José Mesarina

Personal information
- Full name: José Manuel Mesarina Mayorga
- Date of birth: 15 November 1988 (age 36)
- Place of birth: Callao, Peru
- Height: 1.70 m (5 ft 7 in)
- Position: Right back

Youth career
- Alianza Lima

Senior career*
- Years: Team / Apps / (Gls)
- 2007: Alianza Lima / 0 / (0)
- 2007–2008: Sporting Cristal / 6 / (0)
- 2009–2010: José Gálvez / 37 / (2)
- 2011: Alianza Lima / 1 / (0)
- 2012–2013: José Gálvez / 59 / (3)
- 2014: Defensor San Alejandro / 19 / (1)
- 2015: Alianza Atlético / 6 / (0)
- 2015–2016: Los Caimanes / 14 / (0)
- 2017: Defensor La Bocana / 25 / (6)
- 2018: Cienciano / 9 / (2)

= José Mesarina =

Peruvian footballer (born 1988)

José Manuel Mesarina Mayorga (born 15 November 1988) is a Peruvian footballer who plays primarily as a right back. He most recently played for Cienciano in the Torneo Descentralizado.

==Club career==
José Mesarina was promoted from Alianza Lima's youth team to the first team in 2007. However, he did not make a league appearance for Alianza that season.

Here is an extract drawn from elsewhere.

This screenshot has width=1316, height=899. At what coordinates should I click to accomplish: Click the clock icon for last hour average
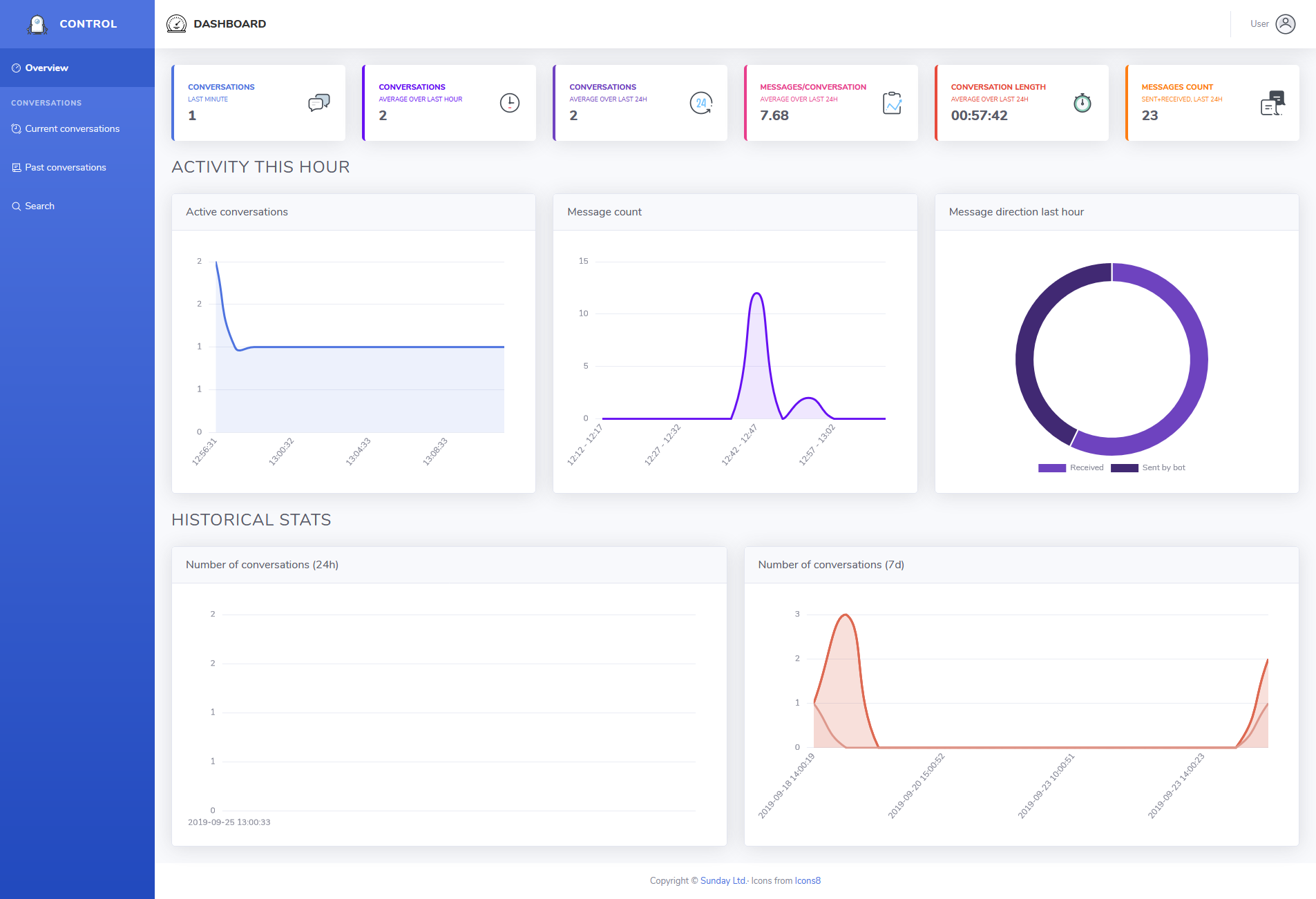(509, 103)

Then later that same year in July, Mesarina joined rivals Sporting Cristal on a free transfer. There he made his league debut in the Torneo Descentralizado on 20 September 2007
in a derby match against his former side Alianza Lima. He played from the start and was later replaced for Damián Ismodes in the 68th minute of the match, which finished in a 1–2 defeat at home.